Até amanhã, querido diário

Caros leitores. Desculpem-me o tom de ligeireza deste texto. Mas é que há coisas que me põem doida. A gente já sabe há muito que Lisboa é Portugal e o resto é … Mas esta mania que os autores dos noticiários emitidos da capital têm de generalizar para todo o país o tempo que faz em Lisboa, demonstra o modo fácil e leve com que compõem as notícias. O que aconteceu no dia 18 foi um exemplo evidente dessa falta de cuidado. O que me parece é que, quase diariamente, não tendo ainda os dados do INM, aqueles senhores de Lisboa se esclarecem sobre as condições atmosféricas abrindo uma janela e pondo a mão de fora para ver a temperatura e olhando para o céu a ver se chove. E depois … é só dizer como está o tempo em TODO o país. Sim, porque se houver dilúvio em Freixo de Espada à Cinta, é mesmo só lá e não em TODO o país.


(texto semanal para o Matosinhos de Hoje a publicar em 27.2)

5 Comentários:

Às 25 de fevereiro de 2008 às 21:23 , Anonymous Anónimo disse...

Muito bem observado...
Mas eu acho que estes casos nem são bem uma questão de discriminação ou não ligar ao resto do país... é mesmo incompetência pura e dura!!!
Parabéns pelo texto!
gaivota do sul

 
Às 25 de fevereiro de 2008 às 22:29 , Anonymous Anónimo disse...

BOLAS!Estás mal aproveitada.E eu a julgar que escrevia alguma coisa!


G.MIMI

 
Às 26 de fevereiro de 2008 às 11:58 , Anonymous Anónimo disse...

Embora "uma andorinha não faça a Primavera" (é assim, pois é?), esta é uma boa análise, quase 'académica', do funcionamento de alguma - muita - Comunicação Social. Mas não só aqui.
Posso garantir que não se trata de qualquer discriminação geográfica. É mesmo preguiça, maus hábitos, incompetência.
(Que os há em todas as áreas. Só que não são tão visíveis...)

Paula

 
Às 26 de fevereiro de 2008 às 12:02 , Blogger Gaivota Maria disse...

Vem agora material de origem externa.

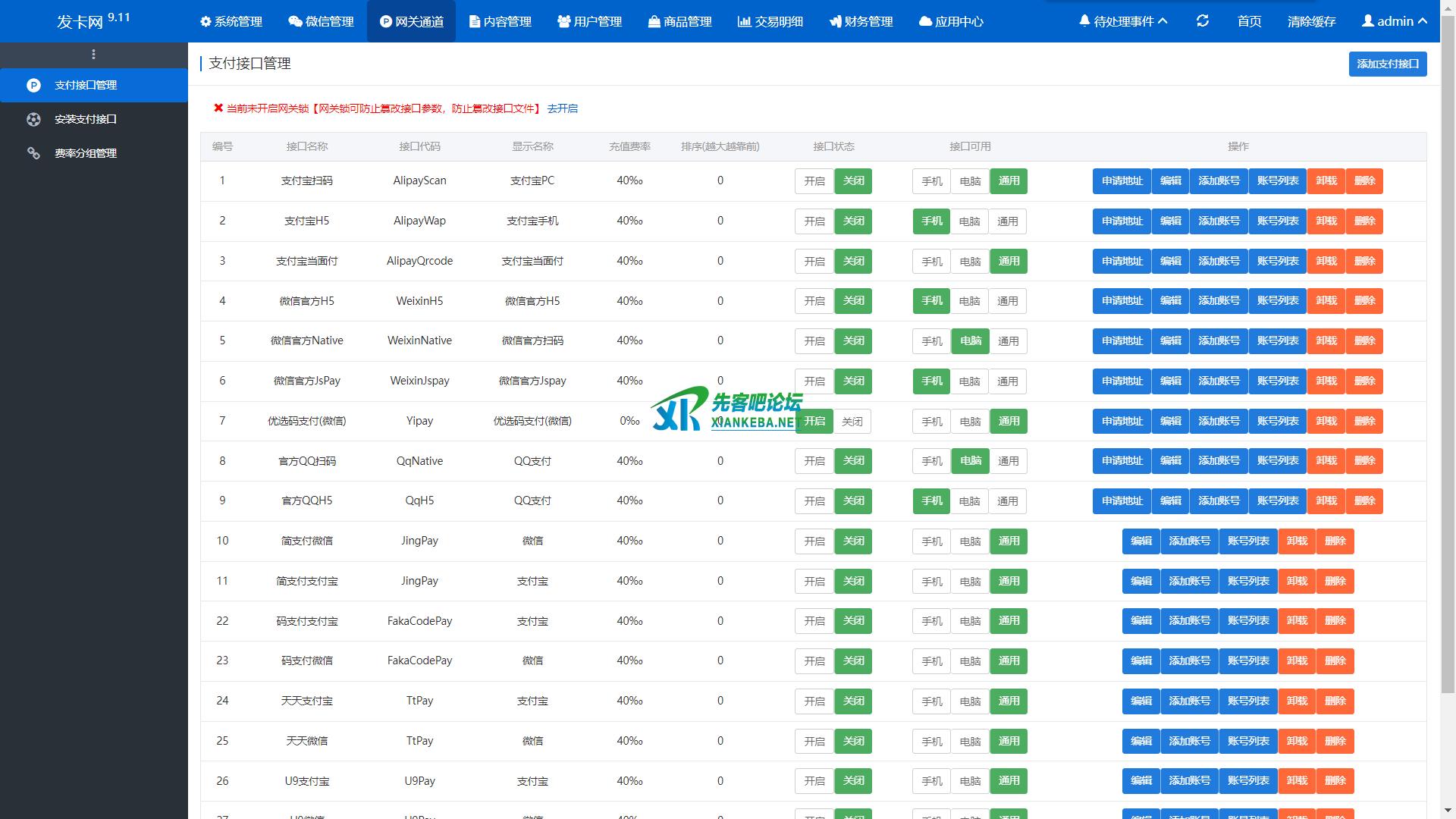1456x819 pixels.
Task: Select 商品管理 in top menu
Action: click(680, 21)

Realmente, Gaivota do Sul, os nossos redactores são de uma incpmpetência alucinante. E o pior é que continuam a insistir na asneira ao longo da semana. E os erros de português que eles dão? Que Deus nos proteja...
Quanto a ti Mimi, um elogio desses vindo daí tem o valor de um Óscar.
Será que os vários desafios que, não sei há quantos anos, me tens andado a fazer não estarão na base deste resultado?
Um abanar de asas para as duas

 
Às 26 de fevereiro de 2008 às 12:09 , Blogger Gaivota Maria disse...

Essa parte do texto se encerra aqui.